Readers who prefer to begin at the beginning may read
the first book by clicking here.
Part
Six
A
Mournful, Empty-Bedded Cry
For an hour, the garden is filled with cops. Lieutenants,
homicide detectives, patrolmen looking for a break in
the monotony. Then the sun begins to set and the crowd
dissipates. The Cindy cop makes a point of shaking my
hand and saying she'd enjoyed herself and then I'm left
alone in the twilit garden.
As I climb the steps,
a large truck pulls up around front and I look down the
side of the house. A sizeable portion of the Bare-Ass
Rooster Secret Society is staring back at me from the
street. Over their heads, I read the truck's gleaming
letters: Crime Investigation Unit.
Momentarily, a skeletal
man appears in a gray tweed coat that matches what little
hair he has left. In his left hand, he carries a large
black suitcase which seems to be bending him over with
its weight. But as he sets the suitcase down on the freshly
turned soil and advances toward me with his hand out,
I notice he remains stooped, and in the light coming from
the kitchen window, I discover he is sporting a small
humpback on the left side of his back.
—Chester Branden,
he says, smiling grimly. Crimes Investigation Unit. Sorry
I took so long. Nasty multiple shooting on the North Side.
—I'm sorry
to hear that, I say.
We shake hands and
then he opens the suitcase and begins laying out a series
of objects in neat rows. Plastic bags, a tape measure,
bright yellow flags shaped like triangles, a Polaroid
camera and a pack of film.
—Must be pretty
grim work, I say, to fill the void.
—You have no
idea, he says, mournfully. Used to work B&E years
ago, but the pay is better here. Hardship pay, I suppose
you'd call it. So where, he says, standing up, where is
the victim?
I lead him to the
bones, which he studies for a moment, motionless.
—Not as bad
as most of them, he says. Some of them, I tell you...what
with all the little bits of flesh still clinging to the
bone and all...you've no idea. But these, these look almost
cared for.
—I did wash
them, actually (thinking, of course, that I'd found a
like-minded soul).
—Well, he says,
sticking a few yellow flags around the bones, that's better
than most people.
He pulls a foot of
tape from the tape measure and sets it under the bones.

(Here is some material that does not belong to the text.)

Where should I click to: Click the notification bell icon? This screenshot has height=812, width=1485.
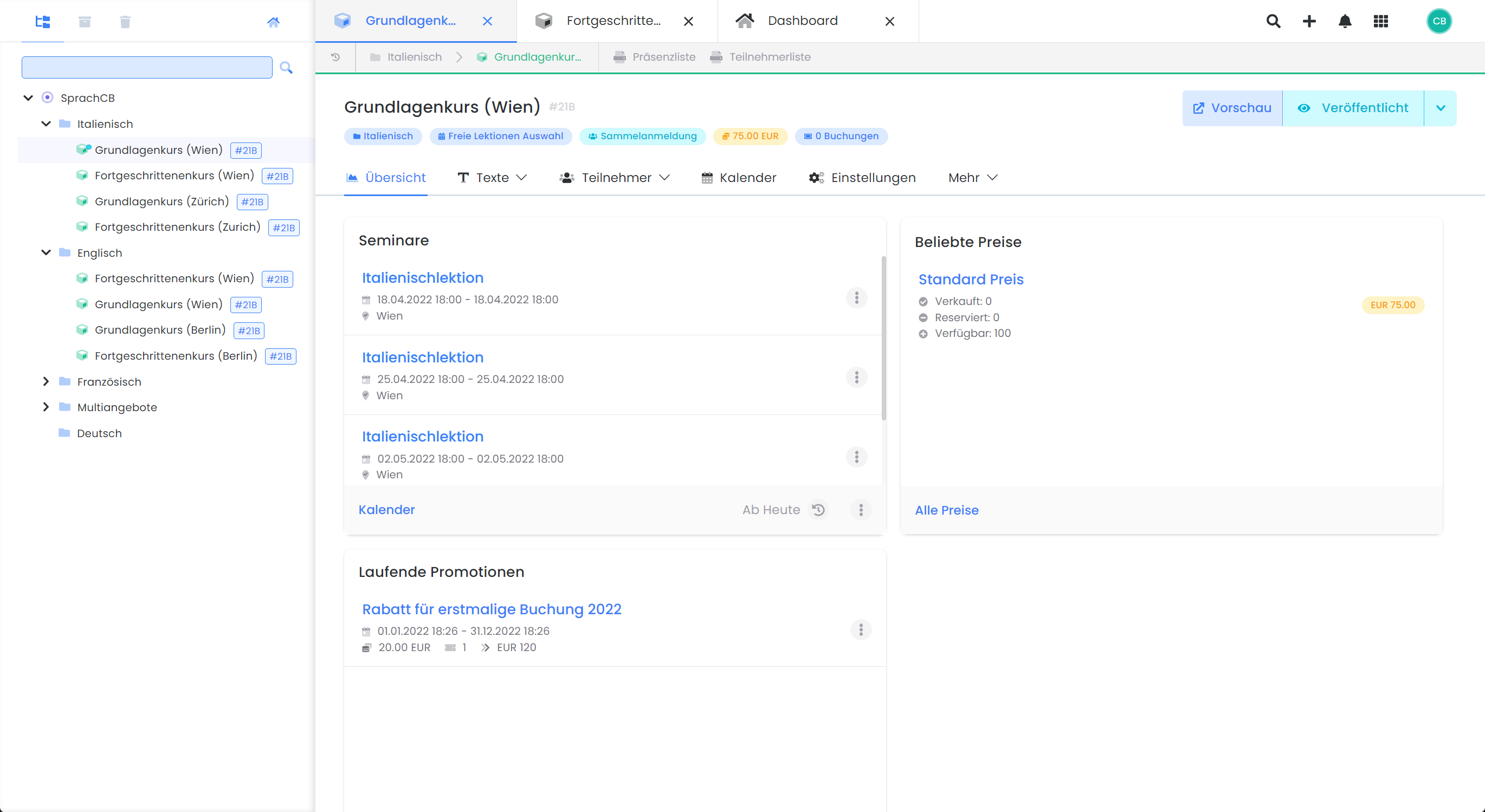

Then, as he loads film into the camera, the mournful cry
of a coal train going empty-bedded back into the mountains
drifts up the hill below us.
Used to run one of
those things, the man says, stopping to listen. Thirty
years ago.
—What line?
—C&O. Coal
line right there. Used to pass this spot over and over
again. East west, east west. You can't imagine the freedom
and tranquillity it brought. Paradise itself.
Sighing softly with
the retreating train's cry, he crouches over the bones
and lifts the camera.
For an instant, the
garden is illuminated in a brilliant flash of light, and
the bones and the turned-up soil and the yellow markers
leap up at us like feral dogs, and then, in a pink afterhaze,
it is all gone and the night seems impossibly endless.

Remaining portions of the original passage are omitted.